── Reading text ──
LLM Tracing Explained: How to Debug Prompts in Production

LLM Tracing Explained: The Developer Guide

LLM tracing is the practice of recording every step your application takes when it talks to a large language model, then visualizing those steps as a connected tree so you can see exactly what happened, in what order, and why. If you have ever stared at a broken AI feature wondering whether the bug was in your prompt, your retrieval step, your tool call, or the model itself, you have felt the exact pain that llm tracing is designed to solve. Traditional logs tell you that something happened. A good llm trace tells you the full story: the assembled prompt, the raw response, the tokens consumed, the latency of each hop, the model version, and any errors or refusals along the way.

In this guide we will walk through what llm tracing actually is, what a high quality trace should capture, how tracing works under the hood, and how to use it to debug real bugs in production AI apps. We will also compare llm tracing to traditional APM tools, highlight common mistakes teams make when they first start tracing llm calls, and show you how to add tracing to an existing OpenAI or Anthropic project in a single line of code. Whether you are building a chatbot, an agent, a RAG pipeline, or a multi step workflow, this is the mental model you need.

What Is an LLM Trace?

An llm trace is a structured record of a single logical operation in your AI application, broken into smaller units called spans. A span represents one discrete piece of work: a call to OpenAI, a vector search, a tool invocation, a database query, a post processing step. Each span has a start time, an end time, a name, and a bag of metadata. When one span starts work that triggers another span, we say the second span is a child of the first. That parent-child relationship is what turns a flat list of events into a tree.

The trace tree is the heart of llm tracing. At the root you have the top level request, say a handle user message function. Underneath it you might have a retrieval span, a prompt assembly span, an OpenAI completion span, and a tool call span. The tool call span might itself have children: an HTTP request, a database lookup, a second llm call to summarize the result. When you look at the tree, you can immediately see the shape of the work your app did and where time was spent.

Metadata is what makes an llm trace useful rather than just structurally interesting. Good tracing libraries attach the prompt, the response, token counts, model name, temperature, latency, and any error state to each span. That way, when you click into a node in the tree, you are not just seeing that an OpenAI call happened, you are seeing exactly what was sent and what came back. This is the fundamental difference between llm tracing and ordinary logging.

What a Good LLM Trace Captures

Not all tracing is created equal. A trace that only tells you "OpenAI call took 2.3 seconds" is almost useless when you are trying to debug. Here is what a high quality llm trace should capture on every span.

The Full Prompt

The single most important thing an llm trace must capture is the full, assembled prompt that was actually sent to the model. Not the template, not the user message in isolation, but the final string (or message array) after all your variables, retrieved context, system instructions, few shot examples, and conversation history have been stitched together. Most LLM bugs are prompt assembly bugs: a missing variable, a stale context window, a retrieved chunk that got truncated, a system message that was accidentally dropped. If your tracing tool does not show you the exact bytes the model saw, you will spend hours guessing. Glassbrain stores the full prompt on every span so you can inspect it the way the model did.
───
Can you quote the LLM tracing guide from "In this guide" to "an LLM Trace?"? None of the lines matter here.
── Data extract ──
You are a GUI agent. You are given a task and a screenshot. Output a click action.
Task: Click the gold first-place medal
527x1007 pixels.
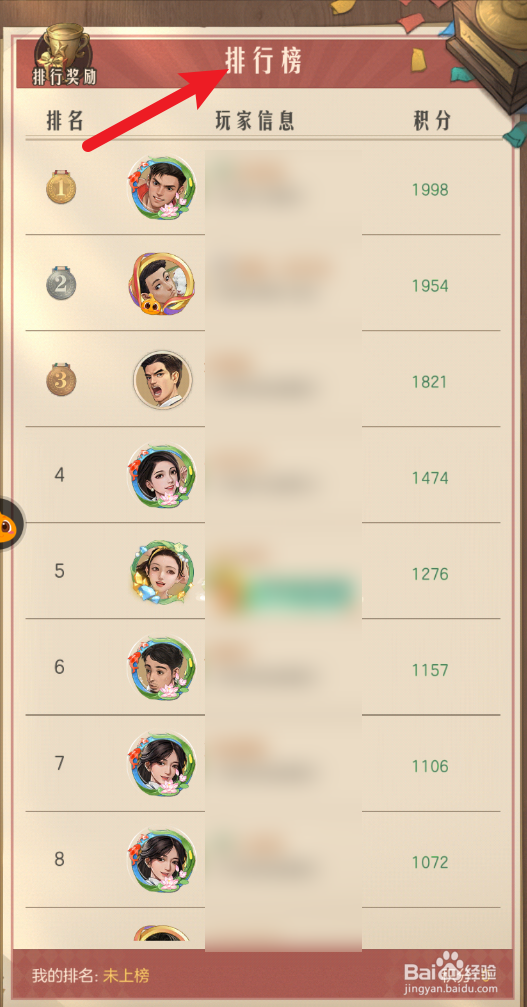[61, 187]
───
§ Answer:
In this guide we will walk through what llm tracing actually is, what a high quality trace should capture, how tracing works under the hood, and how to use it to debug real bugs in production AI apps. We will also compare llm tracing to traditional APM tools, highlight common mistakes teams make when they first start tracing llm calls, and show you how to add tracing to an existing OpenAI or Anthropic project in a single line of code. Whether you are building a chatbot, an agent, a RAG pipeline, or a multi step workflow, this is the mental model you need.

What Is an LLM Trace?